■ What the exercise asks
Give the records again, every one, exactly.

■ Data in this exercise
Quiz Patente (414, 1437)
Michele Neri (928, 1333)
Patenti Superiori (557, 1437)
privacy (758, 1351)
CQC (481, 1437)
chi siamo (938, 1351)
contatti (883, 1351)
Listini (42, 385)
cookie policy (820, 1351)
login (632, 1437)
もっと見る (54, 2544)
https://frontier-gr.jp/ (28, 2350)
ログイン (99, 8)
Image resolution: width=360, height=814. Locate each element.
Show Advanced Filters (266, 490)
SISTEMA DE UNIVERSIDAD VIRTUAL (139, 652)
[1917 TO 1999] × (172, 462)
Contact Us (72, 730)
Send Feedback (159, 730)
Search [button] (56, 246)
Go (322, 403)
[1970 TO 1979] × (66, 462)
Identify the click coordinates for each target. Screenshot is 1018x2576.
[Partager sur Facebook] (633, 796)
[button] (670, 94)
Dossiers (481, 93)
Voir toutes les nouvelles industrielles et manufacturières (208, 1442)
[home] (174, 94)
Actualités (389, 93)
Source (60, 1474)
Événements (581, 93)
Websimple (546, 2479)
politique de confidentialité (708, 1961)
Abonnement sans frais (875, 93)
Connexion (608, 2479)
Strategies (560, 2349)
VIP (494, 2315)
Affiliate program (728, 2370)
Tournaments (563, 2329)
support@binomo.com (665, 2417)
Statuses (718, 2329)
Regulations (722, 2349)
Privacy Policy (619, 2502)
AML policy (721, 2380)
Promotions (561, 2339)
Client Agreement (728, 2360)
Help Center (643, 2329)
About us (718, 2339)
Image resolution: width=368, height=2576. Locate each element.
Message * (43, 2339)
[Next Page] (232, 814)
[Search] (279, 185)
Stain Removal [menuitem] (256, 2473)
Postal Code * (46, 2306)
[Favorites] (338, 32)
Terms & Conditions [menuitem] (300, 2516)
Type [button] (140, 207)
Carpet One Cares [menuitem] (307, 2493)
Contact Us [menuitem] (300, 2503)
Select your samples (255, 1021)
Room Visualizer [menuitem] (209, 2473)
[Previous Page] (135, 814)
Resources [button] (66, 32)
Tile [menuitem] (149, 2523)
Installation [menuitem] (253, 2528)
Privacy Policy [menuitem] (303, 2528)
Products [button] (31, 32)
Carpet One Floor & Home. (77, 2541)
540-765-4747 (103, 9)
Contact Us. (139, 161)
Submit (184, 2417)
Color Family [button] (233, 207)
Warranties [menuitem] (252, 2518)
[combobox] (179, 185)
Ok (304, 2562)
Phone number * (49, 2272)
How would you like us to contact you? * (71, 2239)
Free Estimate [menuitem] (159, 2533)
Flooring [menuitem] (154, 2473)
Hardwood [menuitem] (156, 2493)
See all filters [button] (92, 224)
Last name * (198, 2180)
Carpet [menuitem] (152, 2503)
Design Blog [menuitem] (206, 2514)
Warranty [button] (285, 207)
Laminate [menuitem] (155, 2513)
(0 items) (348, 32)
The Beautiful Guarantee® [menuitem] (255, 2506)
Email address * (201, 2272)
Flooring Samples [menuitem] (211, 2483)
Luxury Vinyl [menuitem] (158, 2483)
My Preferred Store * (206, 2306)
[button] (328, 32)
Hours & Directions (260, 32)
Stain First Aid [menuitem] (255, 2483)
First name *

■ Your response
Quiz Patente (414, 1437)
Michele Neri (928, 1333)
Patenti Superiori (557, 1437)
privacy (758, 1351)
CQC (481, 1437)
chi siamo (938, 1351)
contatti (883, 1351)
Listini (42, 385)
cookie policy (820, 1351)
login (632, 1437)
もっと見る (54, 2544)
https://frontier-gr.jp/ (28, 2350)
ログイン (99, 8)
Image resolution: width=360, height=814. Locate each element.
Show Advanced Filters (266, 490)
SISTEMA DE UNIVERSIDAD VIRTUAL (139, 652)
[1917 TO 1999] × (172, 462)
Contact Us (72, 730)
Send Feedback (159, 730)
Search [button] (56, 246)
Go (322, 403)
[1970 TO 1979] × (66, 462)
Identify the click coordinates for each target. Screenshot is 1018x2576.
[Partager sur Facebook] (633, 796)
[button] (670, 94)
Dossiers (481, 93)
Voir toutes les nouvelles industrielles et manufacturières (208, 1442)
[home] (174, 94)
Actualités (389, 93)
Source (60, 1474)
Événements (581, 93)
Websimple (546, 2479)
politique de confidentialité (708, 1961)
Abonnement sans frais (875, 93)
Connexion (608, 2479)
Strategies (560, 2349)
VIP (494, 2315)
Affiliate program (728, 2370)
Tournaments (563, 2329)
support@binomo.com (665, 2417)
Statuses (718, 2329)
Regulations (722, 2349)
Privacy Policy (619, 2502)
AML policy (721, 2380)
Promotions (561, 2339)
Client Agreement (728, 2360)
Help Center (643, 2329)
About us (718, 2339)
Image resolution: width=368, height=2576. Locate each element.
Message * (43, 2339)
[Next Page] (232, 814)
[Search] (279, 185)
Stain Removal [menuitem] (256, 2473)
Postal Code * (46, 2306)
[Favorites] (338, 32)
Terms & Conditions [menuitem] (300, 2516)
Type [button] (140, 207)
Carpet One Cares [menuitem] (307, 2493)
Contact Us [menuitem] (300, 2503)
Select your samples (255, 1021)
Room Visualizer [menuitem] (209, 2473)
[Previous Page] (135, 814)
Resources [button] (66, 32)
Tile [menuitem] (149, 2523)
Installation [menuitem] (253, 2528)
Privacy Policy [menuitem] (303, 2528)
Products [button] (31, 32)
Carpet One Floor & Home. (77, 2541)
540-765-4747 (103, 9)
Contact Us. (139, 161)
Submit (184, 2417)
Color Family [button] (233, 207)
Warranties [menuitem] (252, 2518)
[combobox] (179, 185)
Ok (304, 2562)
Phone number * (49, 2272)
How would you like us to contact you? * (71, 2239)
Free Estimate [menuitem] (159, 2533)
Flooring [menuitem] (154, 2473)
Hardwood [menuitem] (156, 2493)
See all filters [button] (92, 224)
Last name * (198, 2180)
Carpet [menuitem] (152, 2503)
Design Blog [menuitem] (206, 2514)
Warranty [button] (285, 207)
Laminate [menuitem] (155, 2513)
(0 items) (348, 32)
The Beautiful Guarantee® [menuitem] (255, 2506)
Email address * (201, 2272)
Flooring Samples [menuitem] (211, 2483)
Luxury Vinyl [menuitem] (158, 2483)
My Preferred Store * (206, 2306)
[button] (328, 32)
Hours & Directions (260, 32)
Stain First Aid [menuitem] (255, 2483)
First name *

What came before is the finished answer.